Editor's Note: This article was originally published on June 10, 2022. It has since been updated.

Losing a child can take a massive physical and mental toll on parents. Yet they are often not given the due time to recover. Barring a few states, paid family leave is not available to those who suffer a stillbirth. While paid family leave is available to parents of newborns, it hasn't been available to those who've had a stillbirth. This is unfortunate, considering the grief, pain, trauma and recovery process of parents who suffer their painful loss. According to the Bipartisan Policy Center, America is one of six countries in the world that doesn't offer national paid parental leave. Paid parental leave, which does exist in the U.S., varies by state and employer. Often the people who need it the most do not have access to it.

Father miscarriage loss - stock photo/Getty Images


Cassidy Crough is one of many parents who suffered a stillbirth and was subsequently denied paid family leave to recover. “(It) was an emotional slap in the face,” she said, as reported TODAY. Her insurance carrier said she didn't qualify for family leave as it’s only applicable to parents bonding with their newborns. “A mother buries their child that they carry nine months—when they go through all the physical aspects of birth and undergoes all the postpartum horrific symptoms that every other female goes through—and now you’re telling me that because my baby didn’t live I’m not entitled to the benefits?” asked Crough. “I’d say (it was) four full weeks of bleeding and lactation, was probably about three weeks to get it to stop.”


Crough is raising her voice to fight to cover paid leave for parents of stillborn babies at the federal level. She wants it changed to "postpartum leave," so everyone who gives birth can become eligible. "If you birth a child, whether it’s C-section or vaginal, you should be getting paid family leave because your body is undergoing a trauma,” she said, before adding that forcing women to return to work six weeks after giving birth is a medical concern.



America is woefully behind when it comes to providing paid parental leave. “We’re one of the only developed countries in the world that does not offer paid parental leave to all citizens and one of the few countries that don’t offer paid family caregivers and paid medical leave,” said Adrienne Schweer, a fellow at the Bipartisan Policy Center and head of its Paid Family Leave Task Force. “One in four moms is set to go back to work within 10 to 14 days of giving birth, which is outrageous.” Parents also require time to heal from a loss, which can take a severe toll on them and potentially strain relationships as well. Crough described the loss of her child as the "most horrific moment of my life” and recalled the pain, “Knowing that she would never cry was just awful. It’s also the worst day of my life.” She said being denied paid parental leave left her depressed. "It really made me feel as if New York state didn’t recognize that my baby was real,” said Crough.
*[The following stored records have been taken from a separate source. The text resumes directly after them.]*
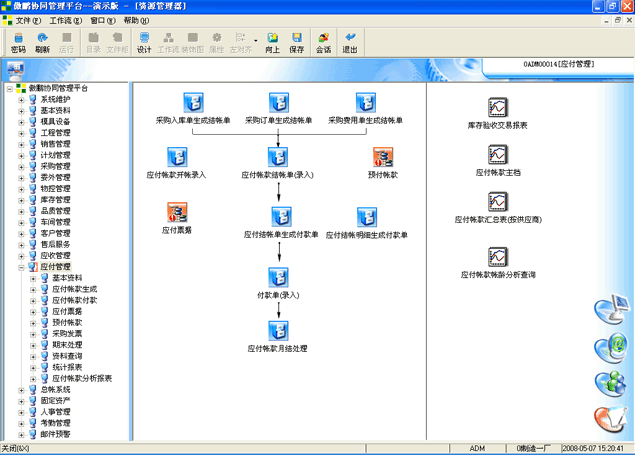
Task: Click the 保存 save toolbar icon
Action: [297, 42]
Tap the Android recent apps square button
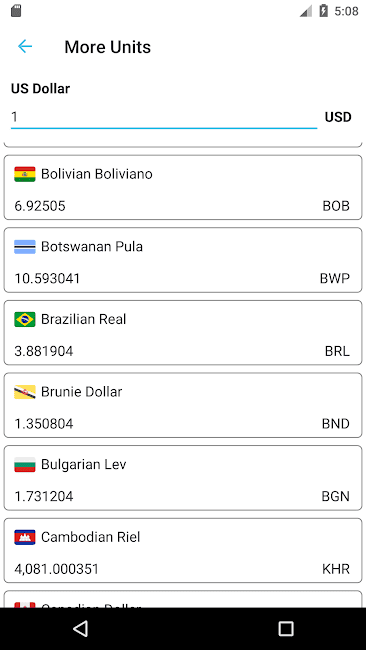This screenshot has height=650, width=366. click(286, 628)
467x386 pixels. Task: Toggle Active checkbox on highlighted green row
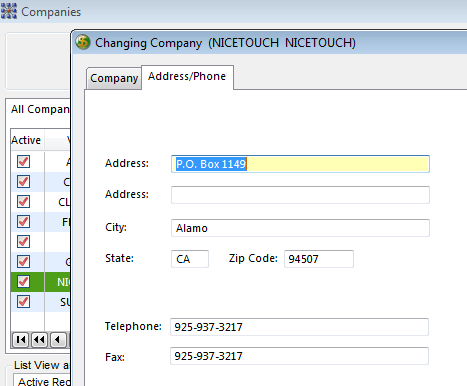pos(23,282)
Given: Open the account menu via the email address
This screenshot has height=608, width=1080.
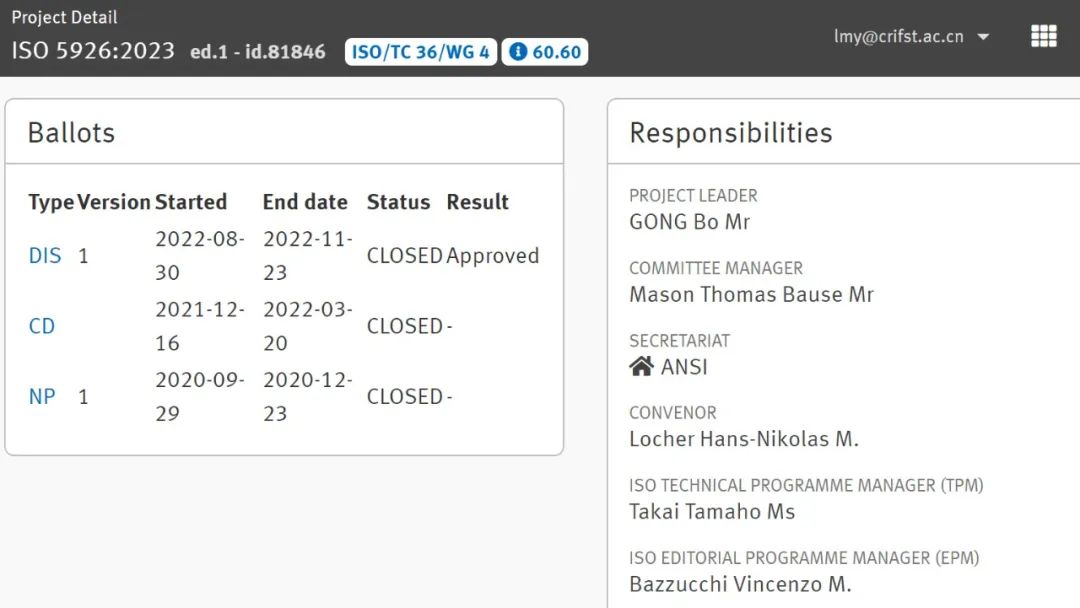Looking at the screenshot, I should tap(898, 37).
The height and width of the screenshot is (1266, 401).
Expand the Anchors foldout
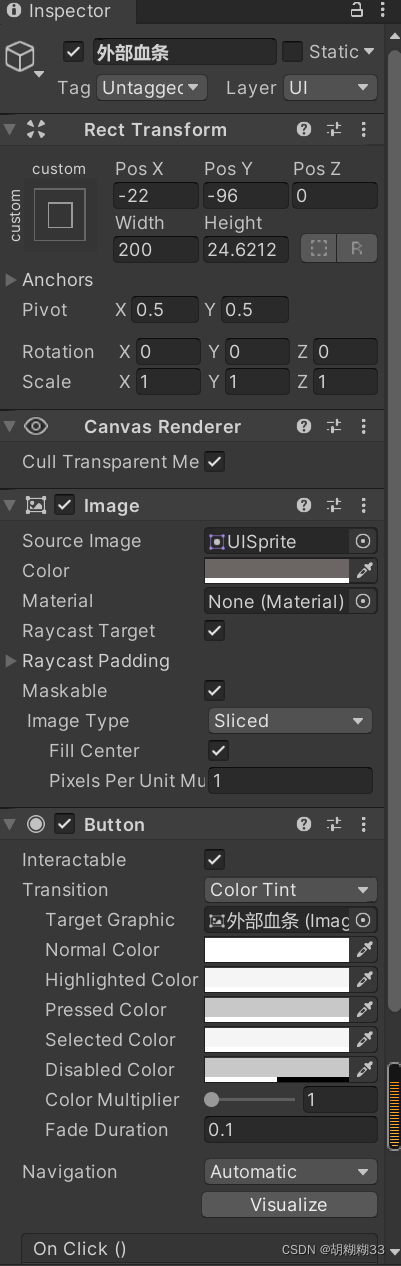[11, 280]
America still doesn't have paid parental leave at the national level and people depend on the state they reside in or their employer. Among states that provide paid parental leave, California and New York have had laws in place for the longest. Those who desperately need it rarely have access to paid parental leave in America. “In some parts of the country, where workers might be struggling the most, where you have a lot of low-wage workers or rural workers, (people) are less likely to have access to paid family leave,” said Schweer.
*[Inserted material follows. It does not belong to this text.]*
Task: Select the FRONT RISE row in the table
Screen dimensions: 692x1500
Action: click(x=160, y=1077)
Elizabeth O’Donnell, a public school teacher, also suffered a stillbirth. She was told she could not take leave or use the federal Family and Medical Leave Act. She shared her story before eventually translating it to legislation in Washington, D.C., affording 10 days of bereavement leave for those who lost their child during birth. O’Donnell stressed that lawmakers were still missing the point. “I keep saying to the D.C. council that it was very kind of you to do, but I’m not talking about bereavement,” she said. “I’m talking about: Does a woman not have a right in this country to heal her body after delivering a child? I guess the answer for some people is ‘no.’” Advocacy groups are calling for intervention at the federal level to help women heal after a stillbirth.